Drogata e violentata per ore a 18 anni

Alberto

Drogata e violentata per ore a 18 anni

E' così che agiva il noto imprenditore milanese Alberto Genovese di 43 anni, fondatore di Facile.it, nel suo lussuoso appartamento da lui chiamato "Terrazza Sentimento" con vista sul Duomo oppure in spettacolari ville da lui affittate per trascorrere le vacanze.

Attirava le sue vittime con cene sontuose seguite da festini hard imbevuti di alcool e droghe in quantità indefinite. I festini venivano organizzati con cadenza all'incirca settimanale e gli inviti erano esclusivi e diretti principalmente a giovani ragazze, spesso modelle, che venivano adocchiate per poi finire nella vorticosa trappola d'oro dell'imprenditore. Una trappola mortale a cui talvolta le giovani donne si avvicinavano attratte da quella terribile e irresistibile forza del denaro.

Una volta arrivate al party le ragazze erano obbligate a bere e ad assumere droghe di vario genere, talvolta somministrate a loro insaputa tramite bevande volutamente alterate con droghe.

Il 10 ottobre è il turno di XXX di 18 anni, vittima di violenza sessuale ripetuta per circa 24 ore sul suo corpo reso inerme dalla droga che le veniva somministrata ogni qualvolta la ragazza dava segnali di ripresa di coscienza. Usata ed abusata con inaudita violenza quasi si trattasse di un oggetto senza vita.   
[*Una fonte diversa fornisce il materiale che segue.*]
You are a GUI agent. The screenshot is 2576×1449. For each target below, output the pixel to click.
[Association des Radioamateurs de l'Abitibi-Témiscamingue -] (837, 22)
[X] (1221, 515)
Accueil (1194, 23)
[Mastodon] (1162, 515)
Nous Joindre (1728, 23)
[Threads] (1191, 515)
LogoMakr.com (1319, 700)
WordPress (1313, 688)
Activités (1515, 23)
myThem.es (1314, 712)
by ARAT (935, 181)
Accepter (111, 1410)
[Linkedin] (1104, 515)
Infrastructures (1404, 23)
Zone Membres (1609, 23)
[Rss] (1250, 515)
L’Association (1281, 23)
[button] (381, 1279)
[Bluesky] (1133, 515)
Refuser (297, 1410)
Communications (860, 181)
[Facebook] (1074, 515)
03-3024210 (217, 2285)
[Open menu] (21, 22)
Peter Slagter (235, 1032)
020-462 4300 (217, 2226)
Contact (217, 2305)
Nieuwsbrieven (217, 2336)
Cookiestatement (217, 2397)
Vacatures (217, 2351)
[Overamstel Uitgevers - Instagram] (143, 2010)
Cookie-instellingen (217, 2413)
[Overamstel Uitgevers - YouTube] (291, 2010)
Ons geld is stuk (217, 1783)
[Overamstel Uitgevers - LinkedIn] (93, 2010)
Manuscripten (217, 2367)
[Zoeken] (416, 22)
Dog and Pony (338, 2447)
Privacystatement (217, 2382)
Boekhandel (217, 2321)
Come nel solito rituale, la vittima doveva essere inconsapevole per consumare l'abuso senza che lei potesse ricordare nulla. Ma così non è avvenuto quella terribile notte poichè la ragazza una volta liberata dall'atroce incubo, ha sporto denuncia presso la Quarta Sezione della Squadra Mobile raccontando, anche con crudi particolari quelle interminabili ore trascorse con l'imprenditore anch'esso sotto effetto di stupefacenti. Dalla testimonianza della vittima, sembra che nella stanza dove si è consumata l'inaudita brutalità ci fossero altri uomini ma al momento non si hanno certezze su questo importante dettaglio.

Genovese adesso si trova a San Vittore con l'accusa di violenza carnale e sequestro di persona in attesa dell'interrogatorio. Intanto sono in corso le indagini a tutto campo. 

Viene da chiedersi: perchè un uomo di successo, un imprenditore dotato di una b rillante intelligenza tale da fondare dal nulla una piattaforma basata sul'innovativo principio di comparazione e visitata da milioni di italiani, abbia deciso di buttare via tutto questo? Cosa possono generare nella mente umana il successo, il denaro, il potere infiltrandosi nei pensieri fino al punto da deturpare la persona rendendola totalmente schiava del proprio istinto?

"Dalle stelle alle stalle" contempla un noto proverbio popolare ma "le stalle" Genovese se l'è proprio cercate! Esprimiamo di cuore la nostra vicinanza nei confronti della vittima e auguriamo al carnefice di prendere coscienza dell'enorme gravità del suo agire.